O Auxílio Brasil foi apresentado pelo governo federal no início do mês ao Congresso Nacional como substituto do Bolsa Família. O governo pretende aumentar o valor do auxílio, o que é visto como fator positivo pelo Idec e outros especialistas. Mas de uma maneira geral, segundo eles, o programa piora, em vez de melhorar, o quadro de pobreza no Brasil.
“Embora haja propostas desejáveis, como o aumento do valor do benefício, há evidentes retrocessos na proposta que, em um contexto econômico já fragilizado, pode afetar especialmente a população mais vulnerável, estimular o endividamento das famílias e a comprometer os objetivos do programa, que é buscar a garantia da segurança alimentar de milhões de famílias em estado de extrema pobreza”, diz trecho do informe.

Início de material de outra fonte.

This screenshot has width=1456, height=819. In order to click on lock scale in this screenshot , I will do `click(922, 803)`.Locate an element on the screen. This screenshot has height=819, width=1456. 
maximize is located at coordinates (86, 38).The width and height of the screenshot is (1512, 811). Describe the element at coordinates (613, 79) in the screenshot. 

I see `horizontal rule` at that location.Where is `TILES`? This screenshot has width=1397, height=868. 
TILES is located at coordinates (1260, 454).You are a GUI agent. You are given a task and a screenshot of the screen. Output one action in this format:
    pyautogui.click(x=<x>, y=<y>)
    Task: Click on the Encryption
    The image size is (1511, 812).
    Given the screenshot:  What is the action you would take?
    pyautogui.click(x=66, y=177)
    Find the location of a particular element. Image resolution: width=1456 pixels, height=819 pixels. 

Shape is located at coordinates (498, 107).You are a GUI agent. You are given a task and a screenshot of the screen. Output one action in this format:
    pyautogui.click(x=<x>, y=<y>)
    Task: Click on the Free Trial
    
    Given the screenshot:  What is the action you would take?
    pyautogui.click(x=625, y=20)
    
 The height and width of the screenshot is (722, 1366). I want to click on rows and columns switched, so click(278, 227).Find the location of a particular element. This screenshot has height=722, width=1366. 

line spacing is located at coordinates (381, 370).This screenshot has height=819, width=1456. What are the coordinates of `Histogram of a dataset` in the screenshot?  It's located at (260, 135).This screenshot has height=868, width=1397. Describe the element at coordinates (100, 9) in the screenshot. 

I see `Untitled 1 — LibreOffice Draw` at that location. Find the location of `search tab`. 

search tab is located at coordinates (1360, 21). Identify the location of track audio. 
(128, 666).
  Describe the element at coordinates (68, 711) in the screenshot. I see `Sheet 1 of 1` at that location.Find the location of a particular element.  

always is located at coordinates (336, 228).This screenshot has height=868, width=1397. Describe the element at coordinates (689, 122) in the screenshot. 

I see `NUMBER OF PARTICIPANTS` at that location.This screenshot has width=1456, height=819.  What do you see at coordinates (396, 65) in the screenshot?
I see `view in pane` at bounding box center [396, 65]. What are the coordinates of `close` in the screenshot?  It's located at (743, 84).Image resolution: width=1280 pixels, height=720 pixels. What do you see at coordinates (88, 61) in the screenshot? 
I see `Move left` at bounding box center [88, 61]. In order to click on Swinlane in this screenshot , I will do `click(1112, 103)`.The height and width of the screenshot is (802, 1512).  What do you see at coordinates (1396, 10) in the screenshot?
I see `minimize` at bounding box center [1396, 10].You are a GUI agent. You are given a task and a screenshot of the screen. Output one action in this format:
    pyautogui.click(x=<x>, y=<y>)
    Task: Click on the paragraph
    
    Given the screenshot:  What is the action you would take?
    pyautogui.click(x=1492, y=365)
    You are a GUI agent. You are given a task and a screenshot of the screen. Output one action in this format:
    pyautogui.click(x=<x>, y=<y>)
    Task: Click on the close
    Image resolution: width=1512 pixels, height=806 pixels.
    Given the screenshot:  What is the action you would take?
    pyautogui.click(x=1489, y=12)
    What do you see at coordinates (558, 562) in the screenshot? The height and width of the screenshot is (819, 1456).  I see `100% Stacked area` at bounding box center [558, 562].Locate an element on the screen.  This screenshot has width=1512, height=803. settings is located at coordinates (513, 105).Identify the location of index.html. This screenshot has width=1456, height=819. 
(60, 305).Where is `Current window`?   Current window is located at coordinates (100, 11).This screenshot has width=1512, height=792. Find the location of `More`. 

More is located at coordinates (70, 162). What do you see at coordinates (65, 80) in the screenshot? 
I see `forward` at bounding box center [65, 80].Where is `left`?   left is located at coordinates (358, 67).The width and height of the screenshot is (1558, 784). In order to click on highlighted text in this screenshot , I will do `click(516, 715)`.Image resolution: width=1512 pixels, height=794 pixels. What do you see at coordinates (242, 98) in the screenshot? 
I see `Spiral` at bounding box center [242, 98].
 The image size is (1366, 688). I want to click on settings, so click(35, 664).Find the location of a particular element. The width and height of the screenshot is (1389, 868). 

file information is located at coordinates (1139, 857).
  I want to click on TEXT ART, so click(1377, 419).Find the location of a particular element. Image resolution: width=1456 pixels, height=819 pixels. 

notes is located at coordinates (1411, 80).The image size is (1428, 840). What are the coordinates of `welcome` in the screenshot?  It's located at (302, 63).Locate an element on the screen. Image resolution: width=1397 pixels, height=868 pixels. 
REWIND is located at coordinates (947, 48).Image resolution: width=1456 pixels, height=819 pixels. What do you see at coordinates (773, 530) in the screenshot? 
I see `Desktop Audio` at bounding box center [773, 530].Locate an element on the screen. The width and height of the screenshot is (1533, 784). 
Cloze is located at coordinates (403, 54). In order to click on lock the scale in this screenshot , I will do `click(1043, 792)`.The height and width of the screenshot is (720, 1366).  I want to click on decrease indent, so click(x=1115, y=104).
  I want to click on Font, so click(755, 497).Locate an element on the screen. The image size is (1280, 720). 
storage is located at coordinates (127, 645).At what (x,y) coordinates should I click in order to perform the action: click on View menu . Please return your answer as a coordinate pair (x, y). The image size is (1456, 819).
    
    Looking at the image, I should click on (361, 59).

Para o Idec, além do Auxílio Brasil não resolver problemas estruturais já conhecidos de especialistas, como a fila de espera e a consolidação das regras para atualização do benefício, também há um estabelecimento da possibilidade de reavaliação periódica dos valores referenciais para caracterização de situação de pobreza e as idades indicadas como público alvo do novo programa, sem explicar de forma clara e precisa como essa reavaliação será feita.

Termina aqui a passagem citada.